The VA OIG also found that the VA’s aging financial management system was unable to directly obligate COVID supplemental funds, and that agency officials relied on manual processes to move funds across VHA.

The watchdog office found these manual transfers limited transparency and accountability of employee payroll, contracted services and medical supply purchases.

Rychalski said the VA’s financial management system is 30 years old, and can’t easily adapt to the surge in emergency funding that happened during the pandemic.

“The crux of the issue is the accounting system is old and requires a lot of manual processes. I mean, it’s very heavily manual intensive,” he said.

VA is implementing a new financial management system, iFAMS, which may be able to resolve some of these issues. But VA IG Michael Missal said the VA doesn’t “expect a fully automated solution” will be ready this decade.

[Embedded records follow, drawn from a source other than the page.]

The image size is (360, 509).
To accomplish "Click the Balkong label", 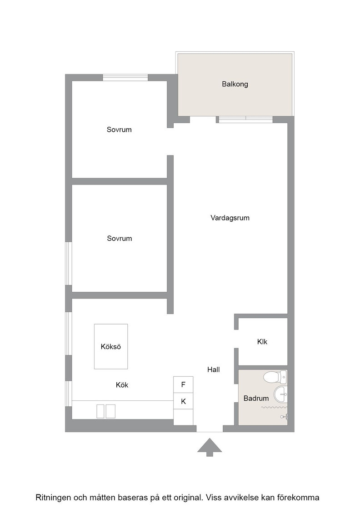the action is click(235, 84).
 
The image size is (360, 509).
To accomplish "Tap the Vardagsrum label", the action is click(230, 218).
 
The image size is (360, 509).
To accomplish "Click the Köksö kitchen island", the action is click(111, 346).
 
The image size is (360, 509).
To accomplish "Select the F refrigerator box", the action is click(183, 384).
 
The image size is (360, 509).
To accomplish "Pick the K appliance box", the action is click(183, 401).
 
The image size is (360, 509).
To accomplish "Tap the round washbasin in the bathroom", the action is click(280, 394).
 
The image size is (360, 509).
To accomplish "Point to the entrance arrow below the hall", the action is click(210, 447).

The VA OIG also found the VA’s decentralized financial management structure hampers spending transparency. Missal said the CFOs for VHA, the Veterans Benefits Administration and the National Cemetery Administration don’t report to Rychalski.

Meanwhile, the CFOs at Veterans Integrated Service Networks across the country don’t report to Duke.

Committee Ranking Member Mark Takano (D-Calif.) said he was “appalled to see the extent of the issue discovered by the inspector general.”

“I realize that during the pandemic things were stressful for all employees at VA, and that everyone was doing the best they could to procure supplies and contract for support. This does not, however, absolve VHA management from providing basic guidance to account for those funds,” Takano said.

Bost and Takano led the VA Transparency and Trust Act, which was signed into law in November 2021. The legislation requires the VA to submit biweekly reports on the obligations, expenditures and planned uses of COVID-19 emergency funds.